• **TO-DO ITEM**:
Answer these questions from the article on Ontario's auto sector strategy below:
1. What name has Ontario given its auto sector strategy?
2. In which part of Ontario would the minerals for battery-powered vehicles be extracted?
3. What could happen to a project if a court found that the Crown acted in bad faith?

James Rockingham
February 22, 2024
Ontario has launched its auto sector strategy, dubbed Driving Prosperity. This strategy requires strong relationships among industry, governments, and communities across Ontario to connect Ontario’s manufacturing in the south to Ontario’s minerals in the north. Connecting the north and south into one comprehensive economic machine, envisions southern Ontario automakers building battery-powered vehicles made from minerals extracted in northern Ontario. A significant piece to this puzzle is demonstrating to resource extraction companies the province is ready for business, including through an effective framework that will navigate Canada’s duty to consult and accommodate First Nation communities in northern Ontario.
The duty to consult, as a system of rules, is ambiguous. What constitutes appropriate consultation is determined on a case-by-case basis. The duty to consult and accommodate enables legal action from Indigenous communities, if a government’s decision impacts a community’s traditional territory and appropriate consultation and accommodation was neglected. If a case by an Indigenous community was brought before the courts and it was proven that The Crown acted in bad faith, the project could require adjustment or be halted entirely. Common examples of legal action, caused by the duty to consult system of rules, are from government decisions related to mining or land use. This ambiguity can lead to a high risk of uncertainty for industry when choosing to invest in a mining project.

• **DATA BLOCK**:
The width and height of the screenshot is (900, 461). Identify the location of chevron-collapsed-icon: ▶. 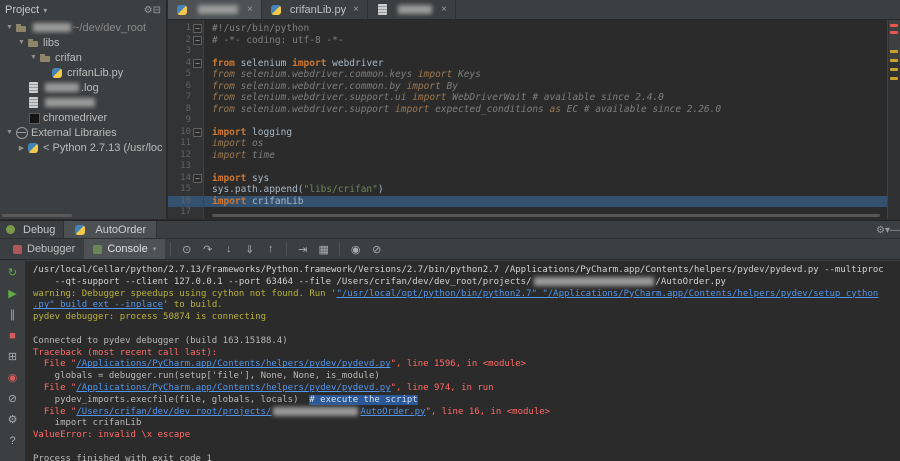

• **SOLUTION TO THE EXERCISE**:
1. Driving Prosperity.
2. Northern Ontario.
3. The project could require adjustment or be halted entirely.